Part of the challenge for us is about balancing risk. We have a duty to the UK tax-payer to make sure that their money is effective in fighting poverty. As a minister I have to account to parliament and to the British people for this.

We have to find ways to deliver aid which allows us manage the risk without cutting off aid in a way that seriously damages the lives of very vulnerable people, when problems – and they inevitably will - occur. We know that governments can plan better and deliver more effectively if our aid is predictable. But in conflict situations, how predictable can you be with your aid amidst unpredictability?

We need to be careful that in providing services in difficult environments, often through the UN or NGOs, we do not undermine the capacity of government and create unsustainable parallel bureaucracies.

And as donors we need to work more coherently together in support of peace, both in terms of efficiency and effectiveness, but also to prevent spoilers and unsympathetic neighbours from undermining progress.
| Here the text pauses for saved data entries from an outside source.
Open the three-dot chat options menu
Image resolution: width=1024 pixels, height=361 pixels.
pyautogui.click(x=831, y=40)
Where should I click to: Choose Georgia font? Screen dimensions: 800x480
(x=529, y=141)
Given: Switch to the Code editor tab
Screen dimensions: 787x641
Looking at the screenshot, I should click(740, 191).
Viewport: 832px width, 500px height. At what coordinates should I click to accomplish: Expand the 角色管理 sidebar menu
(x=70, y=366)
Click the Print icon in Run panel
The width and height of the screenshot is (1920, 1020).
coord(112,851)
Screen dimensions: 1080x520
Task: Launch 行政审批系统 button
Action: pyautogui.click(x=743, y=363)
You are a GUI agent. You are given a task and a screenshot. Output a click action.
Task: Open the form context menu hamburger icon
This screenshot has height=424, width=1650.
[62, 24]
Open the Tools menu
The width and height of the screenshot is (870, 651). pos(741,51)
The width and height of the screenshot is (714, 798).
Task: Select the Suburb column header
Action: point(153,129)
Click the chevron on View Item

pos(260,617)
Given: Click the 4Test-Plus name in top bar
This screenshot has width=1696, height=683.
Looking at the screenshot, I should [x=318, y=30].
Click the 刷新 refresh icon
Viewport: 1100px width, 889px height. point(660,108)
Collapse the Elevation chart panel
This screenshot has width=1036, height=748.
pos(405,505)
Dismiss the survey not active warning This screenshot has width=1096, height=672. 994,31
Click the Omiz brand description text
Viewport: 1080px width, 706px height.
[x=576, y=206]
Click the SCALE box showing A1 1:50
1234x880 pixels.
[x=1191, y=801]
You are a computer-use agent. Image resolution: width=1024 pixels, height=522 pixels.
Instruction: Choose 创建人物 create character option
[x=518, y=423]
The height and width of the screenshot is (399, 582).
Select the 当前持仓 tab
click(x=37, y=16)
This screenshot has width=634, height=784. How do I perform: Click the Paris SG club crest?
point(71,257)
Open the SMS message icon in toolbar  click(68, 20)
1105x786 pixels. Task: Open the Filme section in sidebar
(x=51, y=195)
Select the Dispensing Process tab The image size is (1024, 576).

So – a set of dilemmas for us – predictability versus uncertainty; justice versus immediate progress; speed versus inclusivity; short term inputs versus long term engagement – and many more.

I hope that these two days will give us the opportunity to look at these and other crucial issues – to apply them to our own contexts – and to take back what we learn – and hopefully some of the lessons can help us so we can better move towards lasting peace in Nepal, in Sri Lanka, in Afghanistan, and elsewhere. I’m delighted to have you here, and I hope we can learn from the experience.